> Provided text:
= = = = =

Why not stretch yourself?
BY THE start of January the Christmas excess has taken its toll.
As well as stuffing too many mince pies, all the cooking, present buying and dealing with annoying relatives has stretched our bodies and minds to their limits.
In the new year many people vow to start doing some exercise, but what's really needed is an antidote to the stress of the festive period that provides a workout for the soul and the body.
Millions of people across the world have now turned to the ancient Indian practice of yoga as an alternative to the purely physical forms of exercise we are used to in the west.
And the New Year might provide the perfect reason for you to take it up. The system of controlled movements and stretching postures used can help you tone up and increase your energy, while the relaxation techniques might help you through the depressing winter months.
Studies show that yoga can also help control blood pressure and the heart rate, and regulate brain waves. No wonder celebrities such as Geri Halliwell, Sting and Madonna regularly strike a yoga pose.
GMTV presenter Penny Smith is a big fan of yoga and has already released two videos that showed the moves which help her maintain a lithe shape. Her new video, Penny Smith's Yoga Masterclass with Howard Napper, promises to help you feel all the benefits yoga can offer after the Christmas over-indulgence.

= = = = =

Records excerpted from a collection
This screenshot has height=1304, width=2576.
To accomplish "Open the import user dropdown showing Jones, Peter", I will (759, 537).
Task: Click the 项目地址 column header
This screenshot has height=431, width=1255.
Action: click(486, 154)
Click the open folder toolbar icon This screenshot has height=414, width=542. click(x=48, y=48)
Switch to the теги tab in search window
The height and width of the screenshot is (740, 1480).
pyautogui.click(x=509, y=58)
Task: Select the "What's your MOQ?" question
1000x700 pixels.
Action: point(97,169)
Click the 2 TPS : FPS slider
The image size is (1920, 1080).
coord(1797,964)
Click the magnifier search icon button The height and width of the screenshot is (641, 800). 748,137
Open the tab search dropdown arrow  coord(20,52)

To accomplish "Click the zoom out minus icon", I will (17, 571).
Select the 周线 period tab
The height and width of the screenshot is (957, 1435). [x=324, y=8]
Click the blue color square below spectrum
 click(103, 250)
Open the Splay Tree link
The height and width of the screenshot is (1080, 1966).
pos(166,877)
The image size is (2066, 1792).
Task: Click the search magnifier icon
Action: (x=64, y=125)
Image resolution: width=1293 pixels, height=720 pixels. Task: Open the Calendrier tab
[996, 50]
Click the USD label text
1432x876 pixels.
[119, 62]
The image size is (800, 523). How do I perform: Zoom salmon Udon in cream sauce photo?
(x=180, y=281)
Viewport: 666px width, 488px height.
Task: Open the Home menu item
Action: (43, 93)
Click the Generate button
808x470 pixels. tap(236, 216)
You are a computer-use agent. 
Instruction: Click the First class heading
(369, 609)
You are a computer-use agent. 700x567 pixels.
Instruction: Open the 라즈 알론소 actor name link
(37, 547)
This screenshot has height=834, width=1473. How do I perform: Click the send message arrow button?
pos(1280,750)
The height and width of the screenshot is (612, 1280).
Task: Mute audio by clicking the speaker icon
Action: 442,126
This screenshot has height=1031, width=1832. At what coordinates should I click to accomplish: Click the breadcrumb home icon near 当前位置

= = = = =

Name every person mentioned in the yoga article. Rely on the yoga article alone when responding.

> Solution to this task: Geri Halliwell, Sting, Madonna, Penny Smith, Howard Napper